Saved entries:
[Begin]

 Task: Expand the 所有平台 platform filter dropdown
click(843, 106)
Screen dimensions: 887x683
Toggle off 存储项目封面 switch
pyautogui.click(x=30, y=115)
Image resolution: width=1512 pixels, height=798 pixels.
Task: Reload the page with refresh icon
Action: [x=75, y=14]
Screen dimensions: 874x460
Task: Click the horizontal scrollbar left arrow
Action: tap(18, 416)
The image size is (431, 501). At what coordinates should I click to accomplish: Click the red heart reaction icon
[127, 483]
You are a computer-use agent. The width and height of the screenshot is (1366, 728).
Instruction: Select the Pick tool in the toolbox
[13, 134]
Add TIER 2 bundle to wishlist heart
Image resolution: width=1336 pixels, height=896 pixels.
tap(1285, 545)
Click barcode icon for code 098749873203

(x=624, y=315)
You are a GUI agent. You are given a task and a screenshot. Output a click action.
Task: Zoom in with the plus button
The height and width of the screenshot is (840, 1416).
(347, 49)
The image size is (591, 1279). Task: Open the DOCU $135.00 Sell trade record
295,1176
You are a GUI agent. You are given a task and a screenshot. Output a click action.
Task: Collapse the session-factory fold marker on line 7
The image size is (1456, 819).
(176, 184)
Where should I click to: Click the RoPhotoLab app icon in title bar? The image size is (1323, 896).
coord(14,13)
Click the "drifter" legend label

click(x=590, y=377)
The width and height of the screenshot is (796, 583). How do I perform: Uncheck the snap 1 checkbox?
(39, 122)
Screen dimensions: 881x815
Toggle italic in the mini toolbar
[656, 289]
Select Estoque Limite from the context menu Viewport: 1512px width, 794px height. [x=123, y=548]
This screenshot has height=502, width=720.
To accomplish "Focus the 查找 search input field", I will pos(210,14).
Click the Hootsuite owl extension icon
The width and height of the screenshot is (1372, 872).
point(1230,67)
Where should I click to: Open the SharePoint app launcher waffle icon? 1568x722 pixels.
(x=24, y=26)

[End]

YOUR INSTRUCTIONS: Copy every line of the records above word for word, with nothing changed, left out, or added.

CORRECT RESPONSE:
 Task: Expand the 所有平台 platform filter dropdown
click(843, 106)
Screen dimensions: 887x683
Toggle off 存储项目封面 switch
pyautogui.click(x=30, y=115)
Image resolution: width=1512 pixels, height=798 pixels.
Task: Reload the page with refresh icon
Action: [x=75, y=14]
Screen dimensions: 874x460
Task: Click the horizontal scrollbar left arrow
Action: tap(18, 416)
The image size is (431, 501). At what coordinates should I click to accomplish: Click the red heart reaction icon
[127, 483]
You are a computer-use agent. The width and height of the screenshot is (1366, 728).
Instruction: Select the Pick tool in the toolbox
[13, 134]
Add TIER 2 bundle to wishlist heart
Image resolution: width=1336 pixels, height=896 pixels.
tap(1285, 545)
Click barcode icon for code 098749873203

(x=624, y=315)
You are a GUI agent. You are given a task and a screenshot. Output a click action.
Task: Zoom in with the plus button
The height and width of the screenshot is (840, 1416).
(347, 49)
The image size is (591, 1279). Task: Open the DOCU $135.00 Sell trade record
295,1176
You are a GUI agent. You are given a task and a screenshot. Output a click action.
Task: Collapse the session-factory fold marker on line 7
The image size is (1456, 819).
(176, 184)
Where should I click to: Click the RoPhotoLab app icon in title bar? The image size is (1323, 896).
coord(14,13)
Click the "drifter" legend label

click(x=590, y=377)
The width and height of the screenshot is (796, 583). How do I perform: Uncheck the snap 1 checkbox?
(39, 122)
Screen dimensions: 881x815
Toggle italic in the mini toolbar
[656, 289]
Select Estoque Limite from the context menu Viewport: 1512px width, 794px height. [x=123, y=548]
This screenshot has height=502, width=720.
To accomplish "Focus the 查找 search input field", I will pos(210,14).
Click the Hootsuite owl extension icon
The width and height of the screenshot is (1372, 872).
point(1230,67)
Where should I click to: Open the SharePoint app launcher waffle icon? 1568x722 pixels.
(x=24, y=26)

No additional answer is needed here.